In Walter Benjamin’s essay, "The Task of the Translator," Benjamin argues that translations enable a work’s afterlife. Afterlife is not what happens after death but what allows a work (or event or idea) to go on living and to evolve over time and place and iteration. In its afterlife, the original is transformed and renewed. In this piece I explore film’s visual translation of law and the role film plays in law’s afterlife. Film translates law not by translating from one language to another, but by translating between media and discourses. The cultural-critical lens of translation highlights the discursive similarities and dissonances between law and film; it allows us to see the legal in the aesthetic and the aesthetic in the legal; and it gives us new purchase on thinking about the ways that word, image, power and justice operate in and through different media. I take up the western HBO series Deadwood and the science fiction film Serenity to explore the representations of law, state and violence at the borderlands of time, place and authority in order to illustrate the layers of legal translation that film can occasion.Download the essay from SSRN at the link.
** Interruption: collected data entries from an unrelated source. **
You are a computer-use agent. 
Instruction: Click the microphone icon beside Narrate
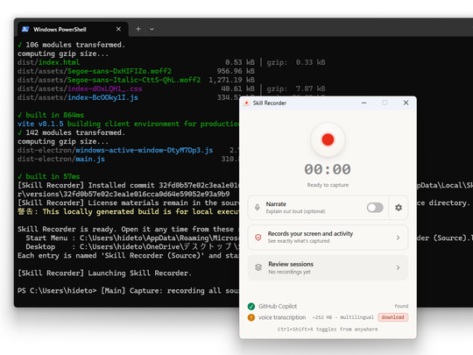point(257,208)
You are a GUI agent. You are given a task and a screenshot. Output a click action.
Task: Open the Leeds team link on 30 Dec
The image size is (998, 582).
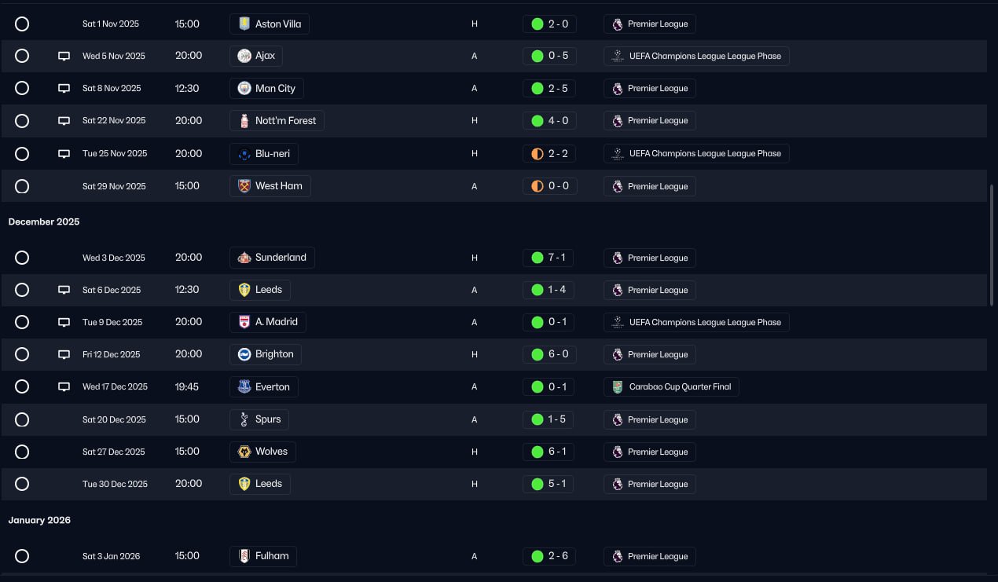tap(268, 484)
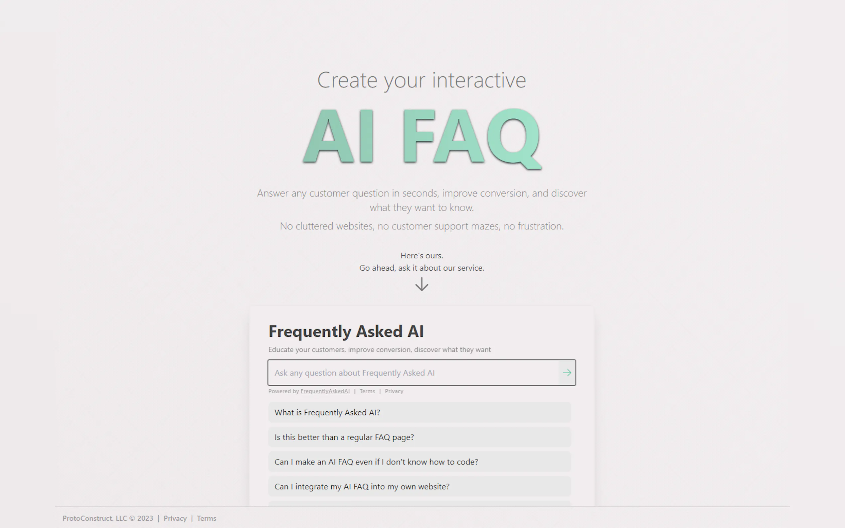The width and height of the screenshot is (845, 528).
Task: Click the ProtoConstruct, LLC copyright text
Action: coord(108,518)
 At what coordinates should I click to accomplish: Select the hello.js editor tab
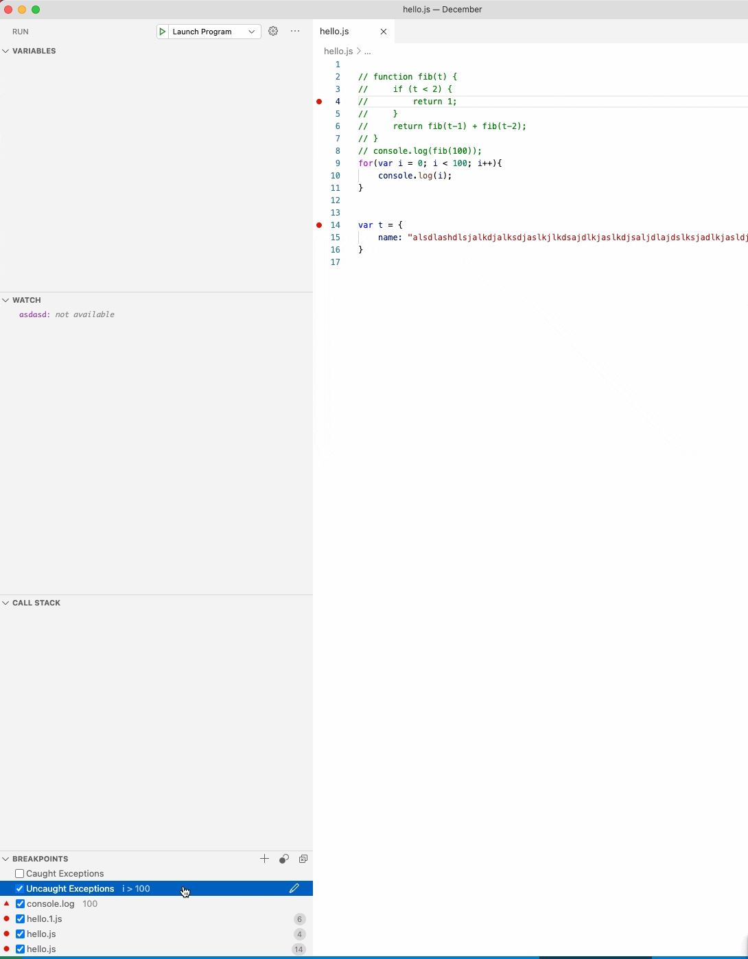point(336,32)
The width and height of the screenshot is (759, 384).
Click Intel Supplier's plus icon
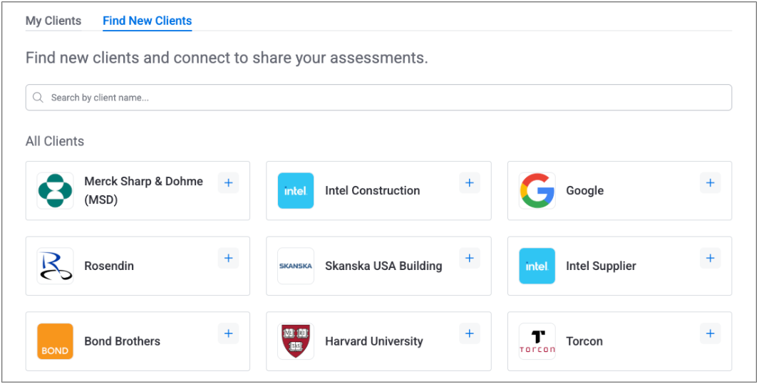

My argument focuses on how a few specific scenes translate the dilemmas of state authority, violence and law into the visual, and explores how the visual translations allow a different retelling of legal concerns. I also re-read the film genres in which these specific legal preoccupations most often circulate as legal genres. Both the western and science fiction, as genres, offer two parallel narratives about a foundational problem in law - the relationship of the state to violence. The narratives of the western tend to be progressive yet nostalgic; they are stories about the coming of civilization and the largely successful efforts of the state to reign in excessive private violence by exercising a monopoly on violence. But they are nostalgic for the kind of men - moral individualists - who were the precursors to the state but whose existence is incompatible with state power. The narratives of science fiction are more often dystopic and its stories about law and violence come in two versions. In one version, science fiction portrays the state as perfecting its monopoly on violence to the point of abuse. The state itself becomes the perpetrator of excessive violence. Another version of the science fiction genre narrates the future breakdown of the state, the dissolution of its monopoly on force and the return to private violence. This second version is a marriage of the two genres - the futuristic western. These two film genres in particular often translate the legal anxiety over the state’s unstable relationship to violence in such a way as to give visual life to its instability, an instability that is both suppressed in and central to legal discourse.